Gyms are decided per Level 14 S2 cell, by the number of PokéStops inside it: 0–1 PokéStops give 0 Gyms, 2–5 give 1 Gym, 6–19 give 2 Gyms, and 20 or more give 3 Gyms. The first Gym appears the moment a cell reaches 2 PokéStops.
▸Why is my approved PokéStop nomination not showing up in the game?
Almost always the Level 17 cell rule. Each small Level 17 S2 cell can hold only one PokéStop or Gym. If your nomination is approved but that cell already contains a point of interest, the new one stays approved on Wayfarer but never appears in the game. This is also why people keep nominating "perfect" spots that already exist a few metres away.
▸What is an S2 cell?
S2 cells are the invisible grid the game uses to place points of interest. Two levels matter: small Level 17 cells, which can hold only one PokéStop or Gym each, and larger Level 14 cells, which decide how many Gyms an area gets. Each Level 14 cell contains exactly 64 Level 17 cells.
▸How long does a PokéStop nomination take to be decided?
By default it sits in a community review queue that is often thousands deep — a decision can take months. Two things speed it up: the automated reviewer occasionally grabs a nomination and decides it instantly, and spending an Upgrade pushes one nomination to the front of the queue for a decision within days.

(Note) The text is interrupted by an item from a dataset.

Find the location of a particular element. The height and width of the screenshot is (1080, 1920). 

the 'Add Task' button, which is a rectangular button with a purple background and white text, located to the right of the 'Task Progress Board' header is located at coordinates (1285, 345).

▸Can I nominate a PokéStop at my house?
No for single-family homes and duplexes — private residential property is ineligible. But shared common areas of multi-unit buildings (a condo or apartment courtyard, a shared garden, a building gazebo) can be nominated even when they are not open to the general public, because the residents collectively have access. Spaces locked to a narrow subset of people can still be rejected.
▸What time do new PokéStops appear in the game?
Accepted nominations sync into the game once per day at 14:00 UTC. An approval earlier in the day will not be visible until the next sync — and even then, the Level 17 cell rule still applies.
▸How do I get a Wayfarer Upgrade?
By reviewing other people’s nominations. Roughly every 100 reviews where your vote matches the majority decision earns one Upgrade. Reviewing is also the fastest way to learn what a strong nomination looks like before you file your own.